| Data for the task |
==========

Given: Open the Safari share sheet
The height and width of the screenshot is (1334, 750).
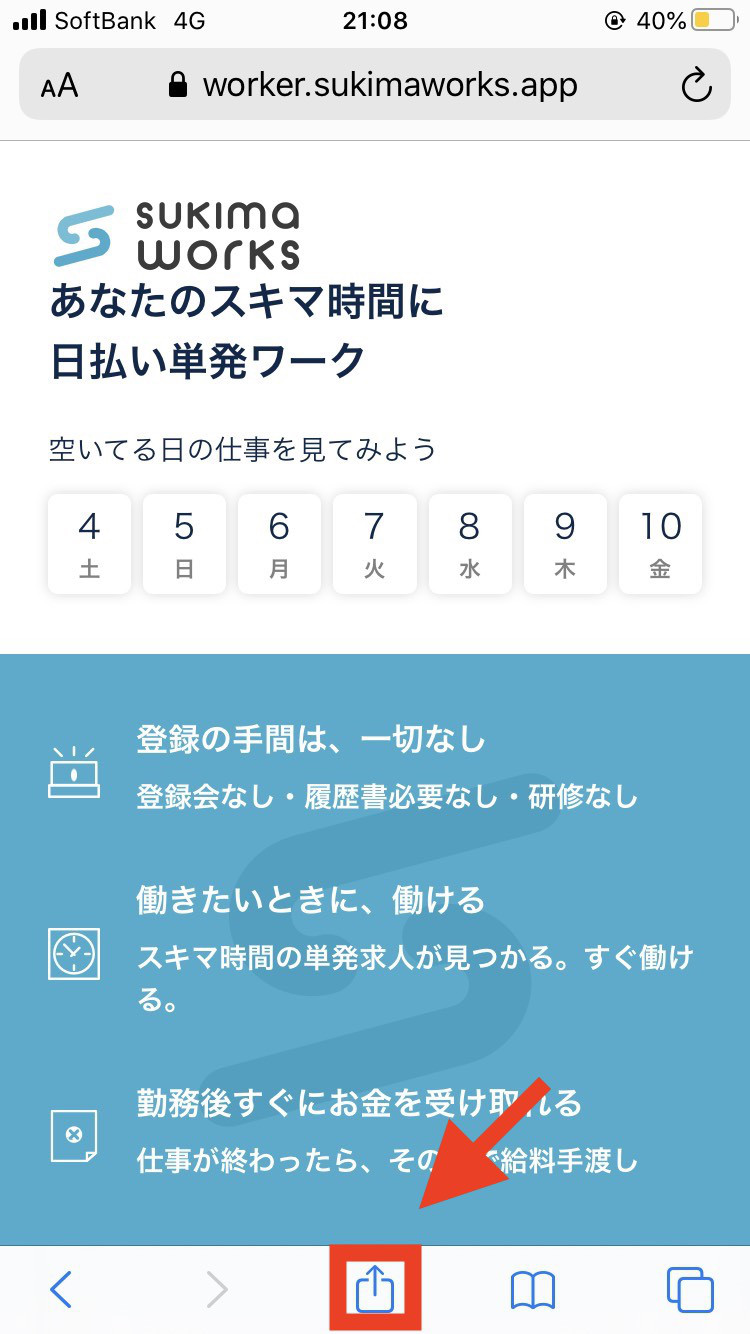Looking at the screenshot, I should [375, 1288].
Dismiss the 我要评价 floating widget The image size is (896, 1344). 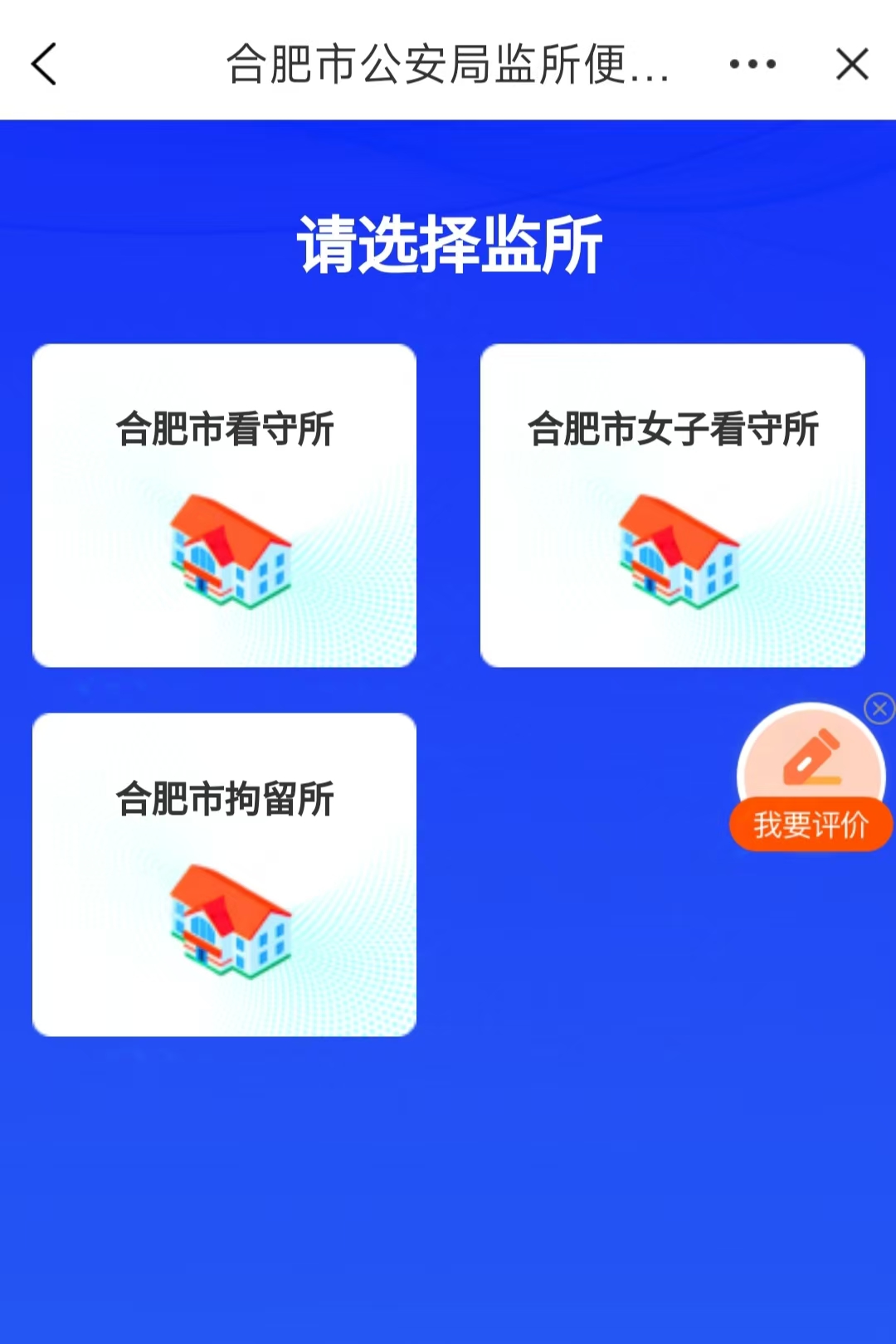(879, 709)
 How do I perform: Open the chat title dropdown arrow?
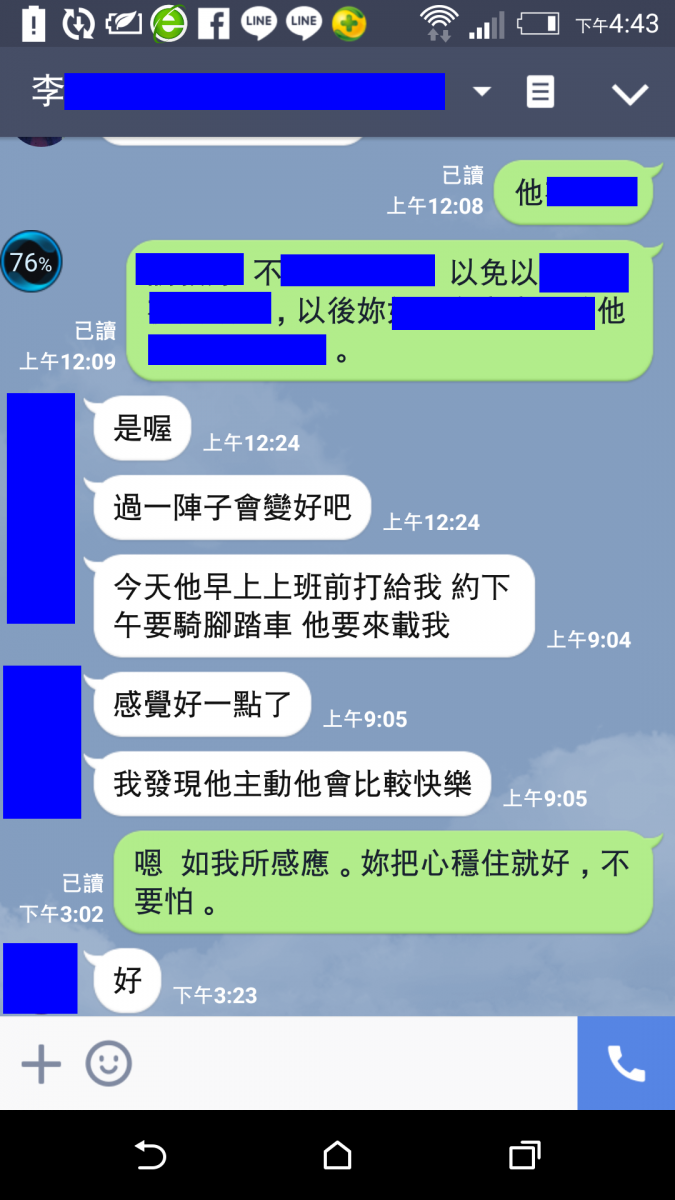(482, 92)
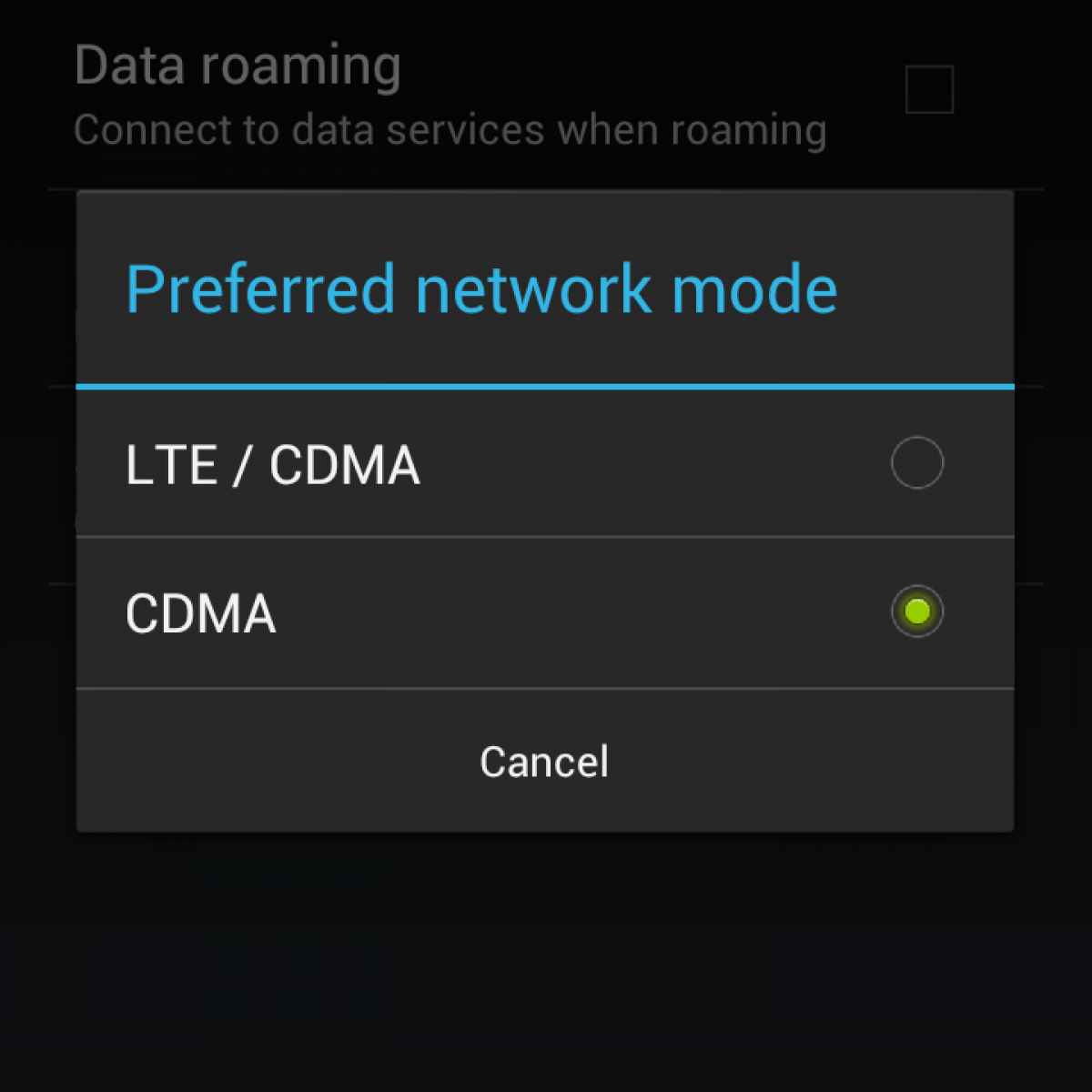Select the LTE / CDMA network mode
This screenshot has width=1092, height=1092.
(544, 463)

==========

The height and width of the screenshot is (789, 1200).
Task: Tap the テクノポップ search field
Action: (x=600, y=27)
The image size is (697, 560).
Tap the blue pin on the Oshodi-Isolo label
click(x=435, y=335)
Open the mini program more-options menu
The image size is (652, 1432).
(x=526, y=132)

==========

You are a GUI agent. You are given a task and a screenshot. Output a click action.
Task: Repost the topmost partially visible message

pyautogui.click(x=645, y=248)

==========

| Work required |
Please copy out, word for word, the lines starting at the one containing "Open the mini program more-options menu" and ending at the one containing "(x=526, y=132)".

| Reply |
Open the mini program more-options menu
The image size is (652, 1432).
(x=526, y=132)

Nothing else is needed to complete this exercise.